Les villes: zones sensibles aux impacts et aux risques, mais indispensables à la solution
Ce rapport renferme une évaluation détaillée des impacts du changement climatique, des risques et de l’adaptation dans les villes, qui concentrent plus de la moitié de la population mondiale. La santé, la vie et les moyens de subsistance des gens, de même que les biens matériels et les infrastructures cruciales comme les systèmes d’énergie et de transport, sont de plus en plus touchés par les aléas dus aux vagues de chaleur, tempêtes, sécheresses et inondations, ainsi que par les phénomènes à évolution lente telle l’élévation du niveau de la mer. «Ensemble, l’urbanisation croissante et le changement climatique créent des risques complexes, en particulier dans les villes qui souffrent déjà d’une croissance mal planifiée, de niveaux élevés de pauvreté et de chômage et d’un manque de services de base», a déclaré Debra Roberts. «Mais les villes offrent aussi des possibilités d’agir pour le climat – des bâtiments écologiques, un approvisionnement fiable en eau propre et énergie renouvelable, des modes de transport durables reliant les zones urbaines et rurales peuvent tous créer une société plus inclusive et équitable.» Il apparaît de plus en plus que l’adaptation a parfois eu des conséquences indésirables, par exemple a détruit la nature, mis en péril la vie des gens ou augmenté les émissions de gaz à effet de serre. Il est possible de l’éviter en associant tout le monde à la planification, en veillant à l’équité et à la justice, et en mettant à profit les savoirs autochtones et locaux.
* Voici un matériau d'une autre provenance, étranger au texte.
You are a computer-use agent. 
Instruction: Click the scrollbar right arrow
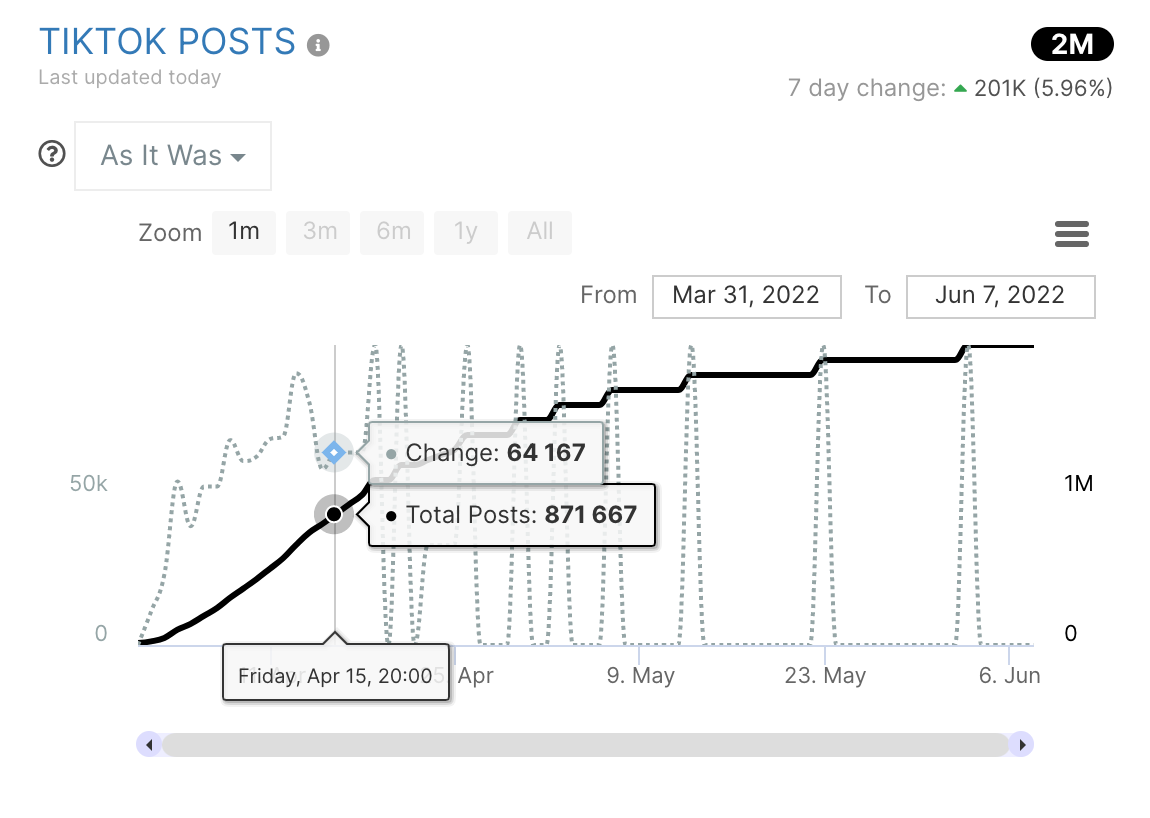[1021, 744]
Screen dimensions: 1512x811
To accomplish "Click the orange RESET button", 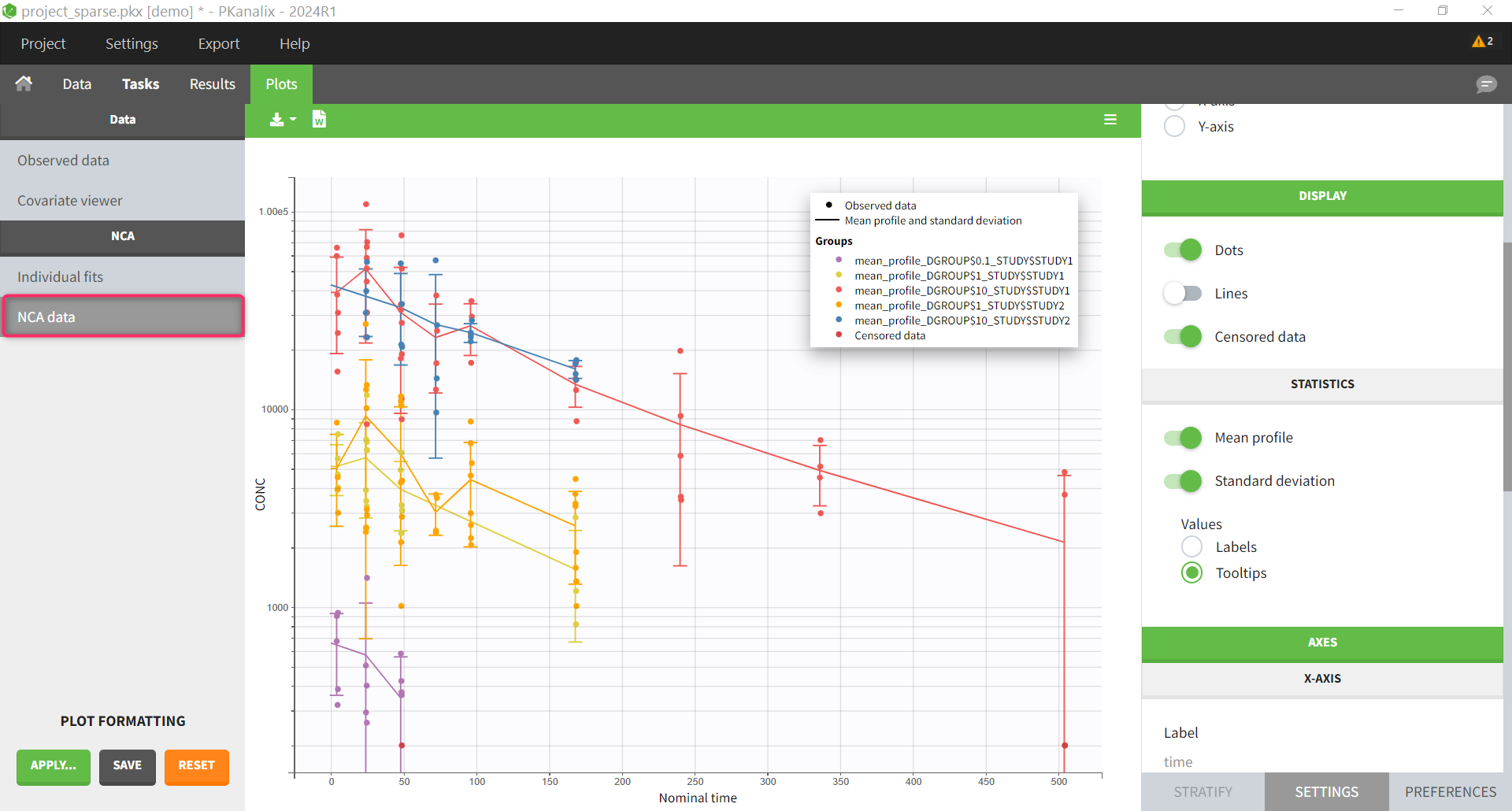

De moins en moins de temps pour agir
Le changement climatique est un défi mondial qui exige des solutions locales, raison pour laquelle la contribution du Groupe de travail II au sixième Rapport d’évaluation du GIEC renferme énormément d’informations régionales utiles pour un développement résilient. Le rapport indique clairement qu’un développement résilient face au changement climatique est déjà un défi au niveau actuel de réchauffement. Il sera plus limité si le réchauffement planétaire excède 1,5 °C (2,7 °F). Dans certaines régions, il sera impossible si le réchauffement planétaire dépasse 2 °C (3,6 °F). Ce constat crucial souligne l’urgence d’agir en faveur du climat, en s’attachant à l’équité et à la justice. Un financement adéquat, le transfert de technologies, la volonté politique et la concertation rendent plus efficaces l’adaptation au changement climatique et la réduction des émissions. «Les éléments scientifiques sont sans équivoque: le changement climatique menace le bien-être de l’humanité et la santé de la planète. Tout retard dans l’action mondiale concertée nous ferait perdre un temps précieux et limité pour instaurer un avenir viable», selon Hans-Otto Pörtner.